### LISTED ENTRIES
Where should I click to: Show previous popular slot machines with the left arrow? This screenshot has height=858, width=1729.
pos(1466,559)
==
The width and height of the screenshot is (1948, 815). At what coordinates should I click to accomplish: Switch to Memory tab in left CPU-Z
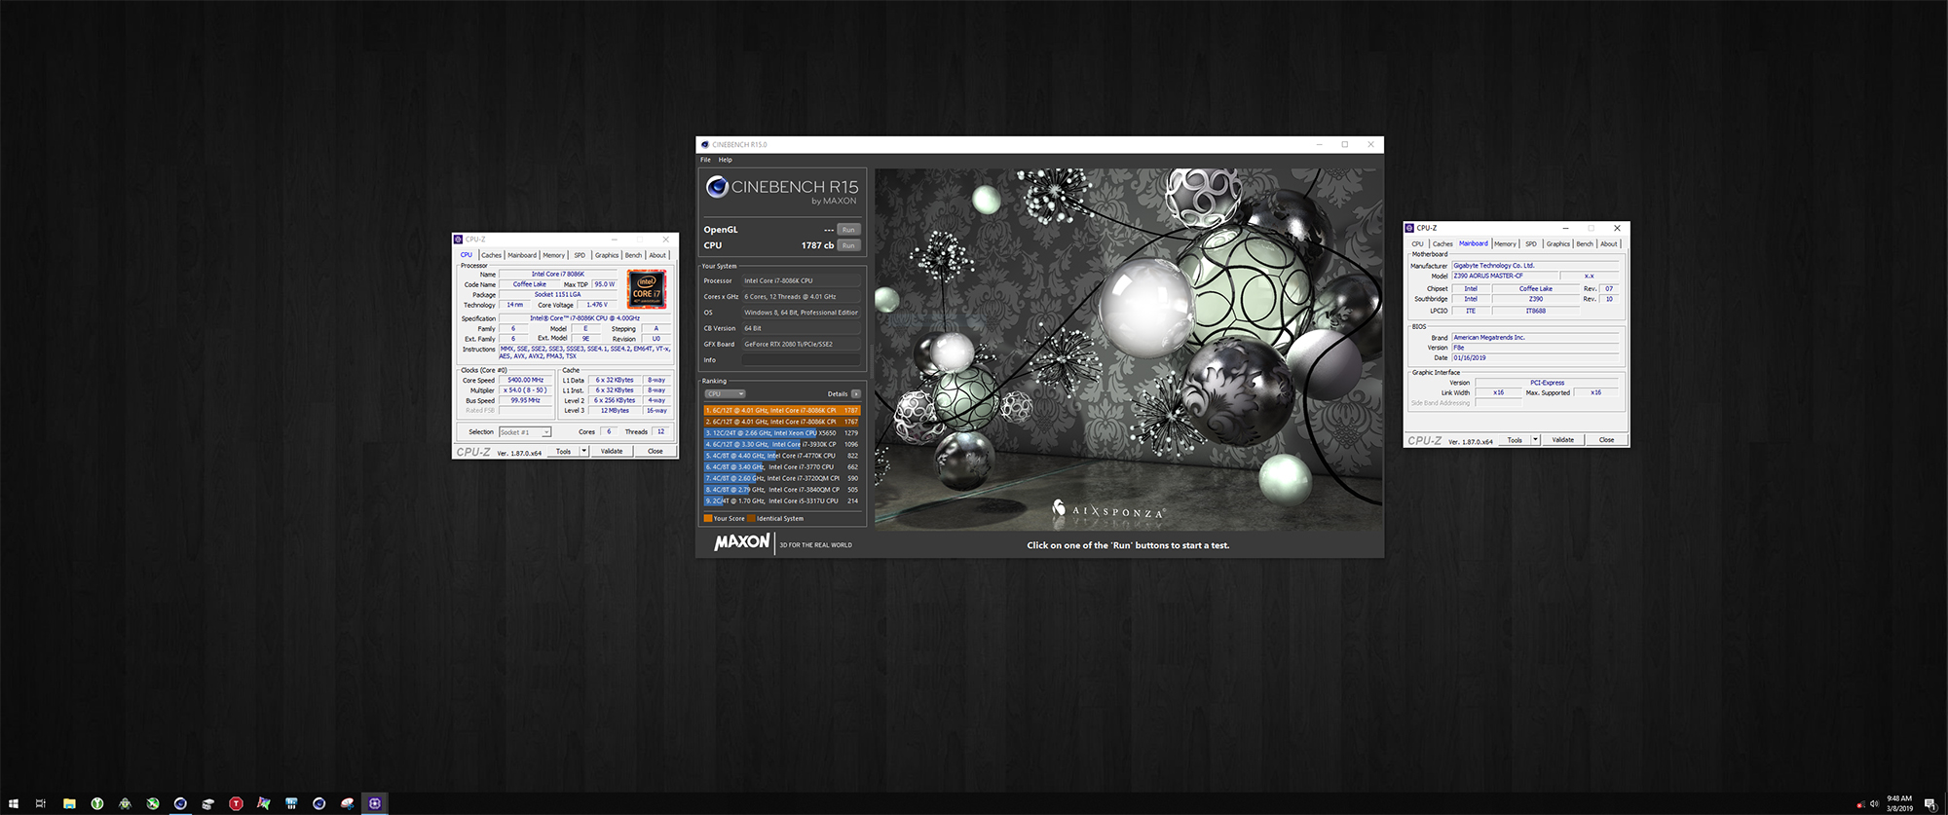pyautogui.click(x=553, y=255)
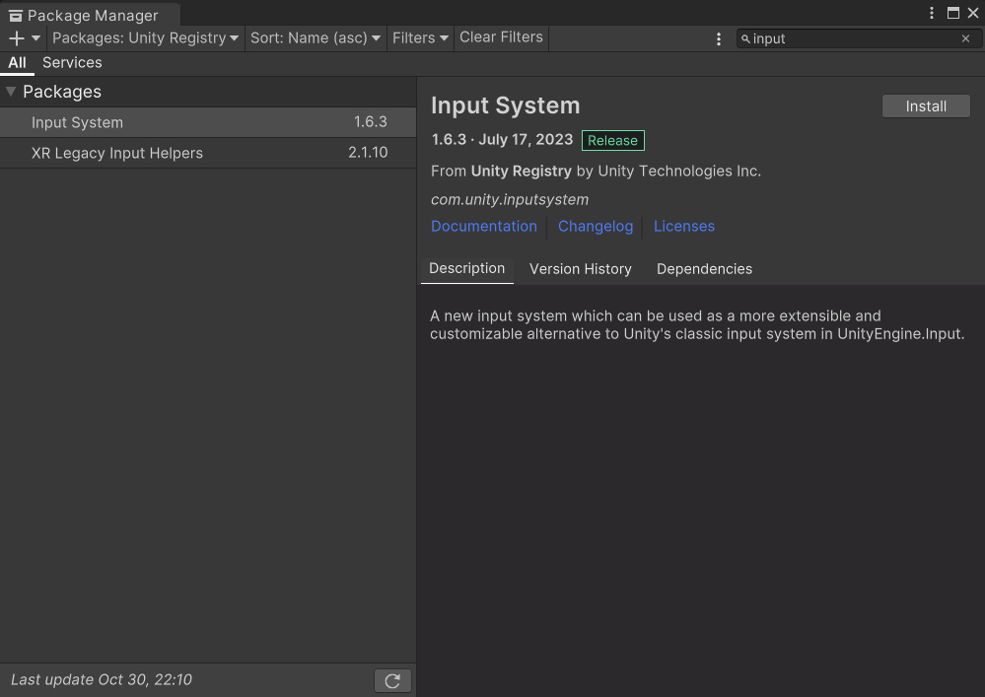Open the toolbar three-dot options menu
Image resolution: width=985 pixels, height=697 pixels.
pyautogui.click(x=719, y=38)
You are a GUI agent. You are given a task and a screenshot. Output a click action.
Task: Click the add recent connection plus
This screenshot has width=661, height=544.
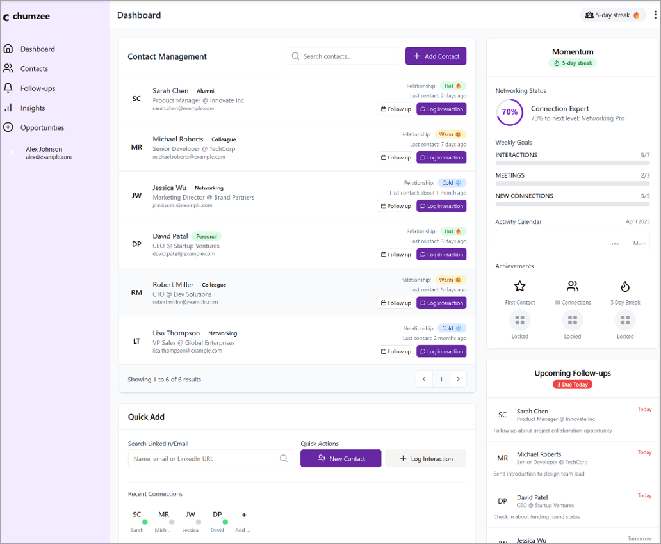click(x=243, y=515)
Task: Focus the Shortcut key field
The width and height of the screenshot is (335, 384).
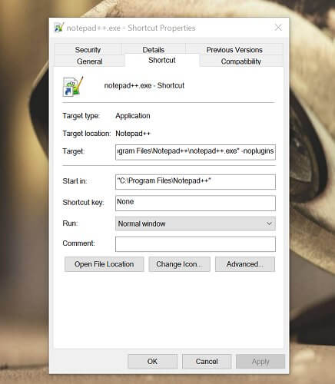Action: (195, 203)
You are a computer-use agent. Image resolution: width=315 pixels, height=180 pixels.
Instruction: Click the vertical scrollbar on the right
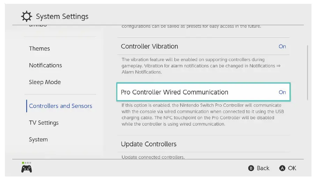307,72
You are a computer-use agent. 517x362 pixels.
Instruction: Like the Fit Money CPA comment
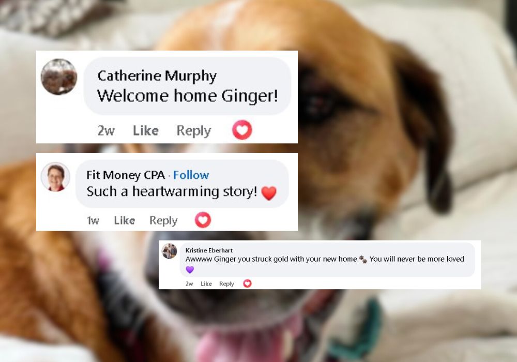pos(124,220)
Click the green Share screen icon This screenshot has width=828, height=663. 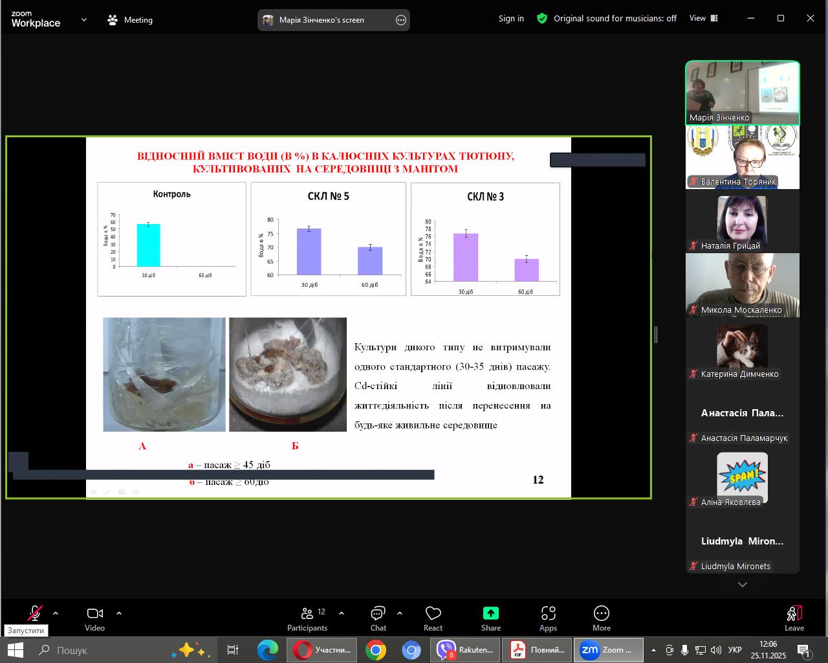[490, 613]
--
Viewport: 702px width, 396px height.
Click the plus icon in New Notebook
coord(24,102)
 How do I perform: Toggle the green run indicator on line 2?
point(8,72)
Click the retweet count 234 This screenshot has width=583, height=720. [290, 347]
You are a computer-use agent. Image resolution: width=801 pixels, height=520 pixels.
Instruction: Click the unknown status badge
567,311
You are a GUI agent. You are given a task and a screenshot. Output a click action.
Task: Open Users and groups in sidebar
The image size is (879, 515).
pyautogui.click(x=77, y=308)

### WORK INSTRUCTION
Check each line in the listing above for the string "agent", then report how many lines contain it, with no other text.

### EXERCISE RESPONSE
5